There are always a handful of marquee events at each Olympics which capture the entire country's attention.
Some are easy to predict -- like Michael Phelps and the U.S. swimming team's epic 4x100-meter freestyle relay win over France. Some, like the men's volleyball team's gold medal performance weeks after their coach's father-in-law was murdered in Beijing, took the public completely by surprise.
Metro takes a look at some of the bigger events in London and tries to pin down a few you will remember.
Men’s 200m IM
The biggest rivalry of the games could actually come from a pair of teammates — U.S. swimmers Ryan Lochte and Michael Phelps.
The men’s 200-meter individual medley will be the showdown between the two unquestioned best all-around swimmers in the world. It’s 50 meters each of butterfly, back, breast and freestyle. The two were clear of the field by three seconds at the 2011 World Championships, where Lochte won. But Phelps is the defending gold medalist.
Abby Wambach, Hope Solo and Alex Morgan burst onto the sports scene last summer during the Women’s World Cup. They became media darlings almost overnight.
Just one problem — they didn’t win. Japan took the Cup and left the defending Olympic champion Americans feeling hollow. Now they can make up for that and reclaim the glory of Mia Hamm, Julie Foudy and Brandi Chastain. Brazil will be good, but the U.S. would love to get revenge on Japan.
What if I told you Usain Bolt isn’t even the fastest man in his own country anymore?
In case you missed it last month, the reigning gold medalist and world record holder lost in the Jamaican Olympic trials to Yohan Blake. And it wasn’t particularly close.
Blake won the World Championships last year too, but with the caveat of Bolt having faulted and been disqualified. All of this sets up what could well be the best 100-meter contest since Ben Johnson vs. Carl Lewis in the 1988 games. (Let’s hope it doesn’t end the same way.)
Speaking of steroids, don’t forget American Justin Gatlin, the 2004 gold medalist returning from a drug ban.

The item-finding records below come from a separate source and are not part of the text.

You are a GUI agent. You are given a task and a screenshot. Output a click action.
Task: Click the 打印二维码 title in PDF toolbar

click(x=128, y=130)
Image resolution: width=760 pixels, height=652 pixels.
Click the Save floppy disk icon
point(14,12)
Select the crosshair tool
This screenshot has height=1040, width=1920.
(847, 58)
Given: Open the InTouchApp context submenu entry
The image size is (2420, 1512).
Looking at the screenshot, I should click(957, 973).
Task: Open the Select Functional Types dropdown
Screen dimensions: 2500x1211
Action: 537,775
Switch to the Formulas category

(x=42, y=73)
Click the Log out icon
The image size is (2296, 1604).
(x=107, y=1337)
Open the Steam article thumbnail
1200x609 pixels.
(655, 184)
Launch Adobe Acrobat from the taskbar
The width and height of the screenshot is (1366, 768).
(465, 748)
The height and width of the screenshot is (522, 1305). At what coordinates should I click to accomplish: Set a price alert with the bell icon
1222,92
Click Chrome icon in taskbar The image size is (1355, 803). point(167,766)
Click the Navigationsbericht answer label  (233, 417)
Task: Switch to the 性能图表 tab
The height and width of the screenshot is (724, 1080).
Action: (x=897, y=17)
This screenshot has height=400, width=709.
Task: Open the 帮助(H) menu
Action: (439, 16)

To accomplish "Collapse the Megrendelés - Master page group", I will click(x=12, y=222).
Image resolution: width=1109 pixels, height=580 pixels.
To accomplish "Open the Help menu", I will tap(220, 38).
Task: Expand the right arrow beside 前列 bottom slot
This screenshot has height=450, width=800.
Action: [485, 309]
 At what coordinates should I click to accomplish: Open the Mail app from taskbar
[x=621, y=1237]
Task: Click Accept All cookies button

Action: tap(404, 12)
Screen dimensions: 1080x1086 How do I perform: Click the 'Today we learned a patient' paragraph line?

The name to know in women’s gymnastics this year is the United States’ Jordyn Wieber. She is the reigning all-around World Champion and the one America’s hopes rest on. There’s no more Shawn Johnson and no more Nastia Liukin, who took this crown in 2008 in a heated competition between her teammate Johnson and China’s Yang Yilin.
Remember the incessant age controversy about China’s athletes in 2008 that created an intense rivalry? Well, the U.S. would like to win again — and a win in the team all-around would be nice too. Russia’s Viktoria Komova could steal gold from Wieber also.
We don’t know if the U.S. men’s basketball team will appear in the game, obviously, but there is a good chance. And we’re really looking forward to the epic rematch of 2008’s gold medal game between them and Spain.
You know the U.S. team’s roster — LeBron James, Kobe Bryant, Kevin Durant and a handful of other All-Stars. The one thing they don’t have? Size.
That what makes a potential matchup with Spain so intriguing. They have three of the best centers in the league with Pau Gasol, Marc Gasol and Oklahoma City’s blocking machine Serge Ibaka. Let’s hope it gets physical.